Why would a court spend such excellent scholarship as ours has here, to keep from finding that people who are threatened with loss of their personal liberty are entitled to a judgment by their fellow citizens upon the question of the propriety of the governmental action. So what if the English did or did not give accused lunatics jury trials? Is there really much sanctity in English law as it existed at the very time we as a people were shooting Englishmen because we were distressed by the way their government was denying us civil rights?
We as a court should not hesitate an instant to demand jury trials for everyone who is about to be denied freedom. Who, for goodness sake, would be harmed.
When I read my Brother Miller’s opinion I was captured by the soldierly progress through the ages, of authority after authority upon the point that this or that court has not extended the right to jury trial to this *67miscreant or that rascal, to such — and—such class of minor criminal. But then I realized that what all these courts, and ours, were doing was justifying not allowing peer judgment to be interposed between a government and its citizens, to test facts upon which government proposed to act to the citizens’ detriment.
What is so terrible about juries that we must protect the workings of the state from them? Well, of course there is nothing terrible about them. It is only troublesome to empanel juries. And whether some English court, or some United States Supreme Court, thought it not legally necessary merely reflects their bent to allow the government to lock people away by official action sans lay participation. I do not like that. I think that broadening of protections to liberty, which I believe are best guarded by the sunshine of lay people’s judgments about their fellows, should be our main effort. I believe that we just simply should not become so welded to the traditional rules that we become blinded to ways to improve and expand protections of freedom that are available to us. And there is no better repository than the jury, of the liberty rights of the people.
If our constitution’s phrase, that no one shall be deprived of life, liberty or property without due process of law and the judgment of his peers, has always been held not to mean what it says, I can think of no better time than now to overrule such precedents.
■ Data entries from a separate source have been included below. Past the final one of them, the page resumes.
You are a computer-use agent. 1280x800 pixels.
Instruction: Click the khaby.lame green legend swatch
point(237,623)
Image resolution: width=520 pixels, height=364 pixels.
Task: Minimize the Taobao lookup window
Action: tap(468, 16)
To say, as we have in the first syllabus, that the phrase “cannot be interpreted to require a constitutional right to a jury trial...”, is really preposterous. Because that is precisely what it does; and what this court has done is to scholarize the great right to death, rather than grant it growth.
If one re-reads the opinion, one cannot escape the sense of not only this but other courts’ agony about “extending” jury trial rights. We and they have certainly fought that hideous prospect!
Justice McGraw joins me in this dissent.